Work request 1 – List every person named in the news briefs.
Work request 2 – In the news briefs, until what date will the state Supreme Court delay enforcement of the medical marijuana restrictions it upheld?
Work request 3 – Please carry on the news briefs from their final sentence, continuing the story about the state Supreme Court and the medical marijuana ruling.
*** Exercise text Section Begins ***
HELENA, Mont. (AP) — A commission appointed to review the state Division of Child and Family Services says the organization needs increased funding to hire more case workers, reduce caseloads and hopefully reduce the stress of the job, allowing the agency to retain more workers who are tasked with responding to child abuse and neglect cases.
The Protect Montana Kids Commission worked Monday on its final recommendations with regard to the agency’s workforce and work culture.
The group recommended improving worker and supervisor training and adding incentives to attract new employees, such as student loan assistance for recent college graduates who agree to work for the agency.
Commission member Chuck Hunter says there should be a covenant between the legislature and the administration regarding adequate funding for Child and Family Services.
Nevada partnership tries to shrink size of mustang herd
GARDNERVILLE, Nev. (AP) — Residents of a rural northern Nevada town are volunteering in the first public-private partnership of its kind providing water for wild horses on the range and shooting the mares with contraceptive darts to help shrink the size of the herd.
Leaders of the Pine Nut Wild Horse Advocates in Gardnerville say their goal is to keep the mustangs off neighborhood lawns and out of government holding pens.
Working with the Bureau of Land Management, the nonprofit group is using the contraceptive vaccine PZP with the help of the American Wild Horse Preservation Campaign to try to reduce the herd’s population and eliminate nuisance complaints that could lead to more roundups 50 miles southeast of Reno.
Board member Robin Havens says it’s a commonsense approach that’s much cheaper than housing tens of thousands of mustangs in government corals.
Butte boy dies after being crushed by boat dock
HELENA, Mont. (AP) — A 3-year-old Butte boy has died of injuries suffered when part of a metal boat dock fell on him at a fishing access site on Canyon Ferry Lake near Helena.
The Spokane County coroner’s office said Monday that Landon Haight died Saturday at Sacred Heart Medical Center in Spokane.
Lewis and Clark County officials say the boy was injured Friday while he and his 2-year-old sister were playing as their father fished on the shoreline. Officials say the boat dock fell on Landon’s chest and suffocated him.
Sgt. Brian Robinson says Landon was transported to the hospital in Helena and then flown to Spokane for further treatment. Family members said the boy was an organ donor.
State Supreme Court delays enforcement of medical pot ruling
HELENA, Mont. (AP) — The state Supreme Court will delay enforcement of the severe medical marijuana restrictions it upheld until Aug. 31.
*** Exercise text Section Ends ***
*** Supplied material Section Begins ***
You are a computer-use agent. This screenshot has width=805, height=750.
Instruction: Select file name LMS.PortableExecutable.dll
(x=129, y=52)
*** Supplied material Section Ends ***
*** Supplied material Section Begins ***
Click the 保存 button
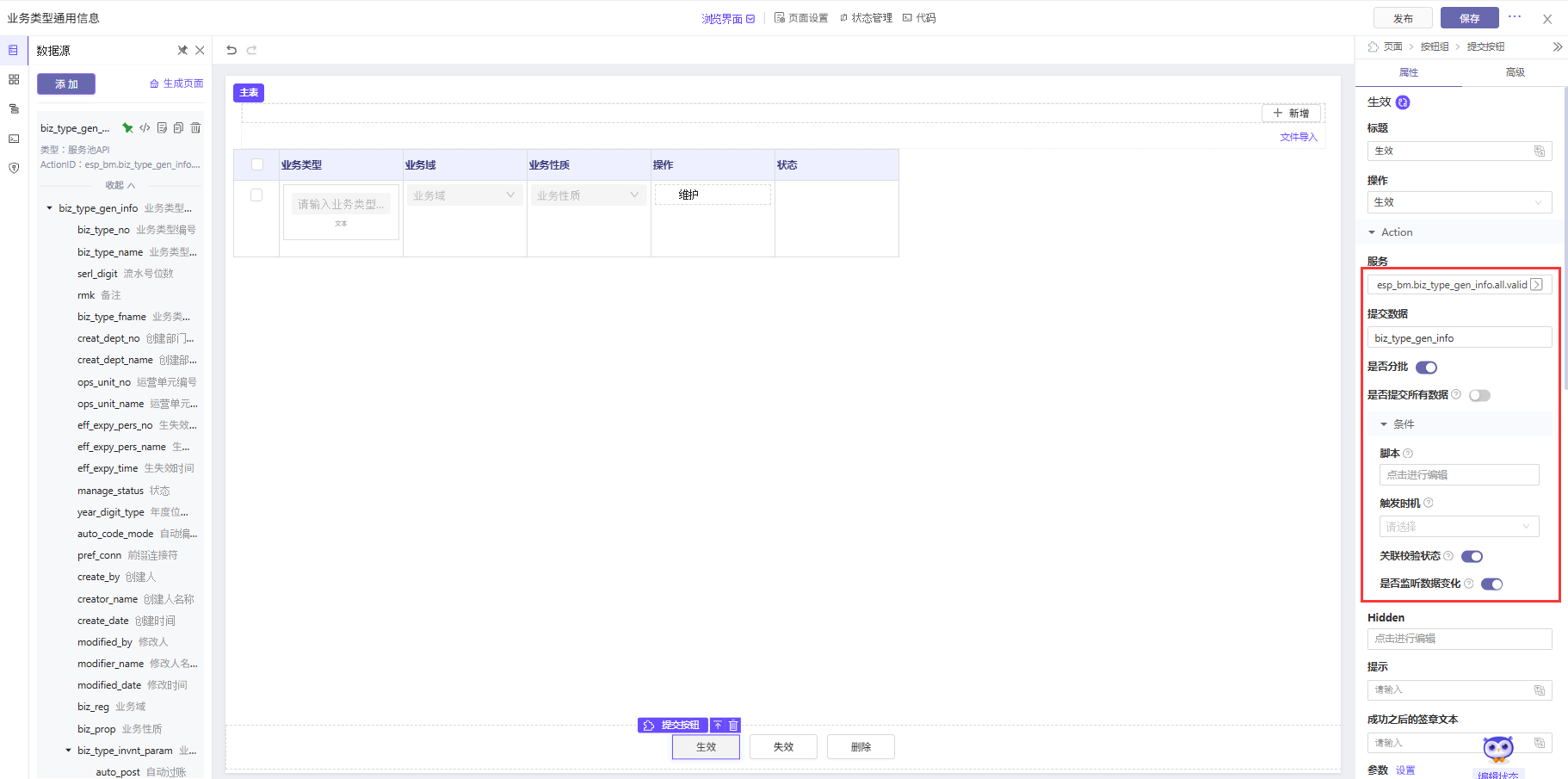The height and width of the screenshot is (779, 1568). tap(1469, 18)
*** Supplied material Section Ends ***
Written reply 1 –
Chuck Hunter
Robin Havens
Landon Haight
Brian Robinson

Written reply 2 – Aug. 31

Written reply 3 –
In February, the court upheld provisions of a 2011 state law that limited medical marijuana providers to selling the drug to a maximum of three patients. The Montana Cannabis Industry Association, which had challenged the legislation, has said the rollbacks would force the closure of dispensaries and leave patients without a legal way to obtain the drug.
The group sought a delay in implementing the ruling until after the 2017 legislative session. State health officials also argued for a delay, saying it would take them at least four months to notify patients and update the registry.
Chief Justice Mike McGrath wrote in Monday’s ruling that “immediate implementation of the court’s opinion will cause serious disruption in a program.”
Federal agency defends decision not to protect Montana fish
HELENA, Mont. (AP) — Federal and state fisheries officials say a judge should uphold a 2014 decision that a fish found in southwestern Montana streams doesn’t need special protection under the Endangered Species Act.
Two environmental organizations and two individuals are suing the U.S. Fish and Wildlife Service over its decision to not name the Arctic grayling as a threatened or endangered species.
U.S. District Judge Sam Haddon is expected to make a decision sometime after June.
The Missouri River system upstream of Great Falls holds the only Arctic grayling population in the contiguous United States.
The environmental groups say the fish faces threats from low flows, rising water temperatures and climate change.
The Fish and Wildlife Service says 19 of 20 Arctic grayling populations in Montana are stable or increasing.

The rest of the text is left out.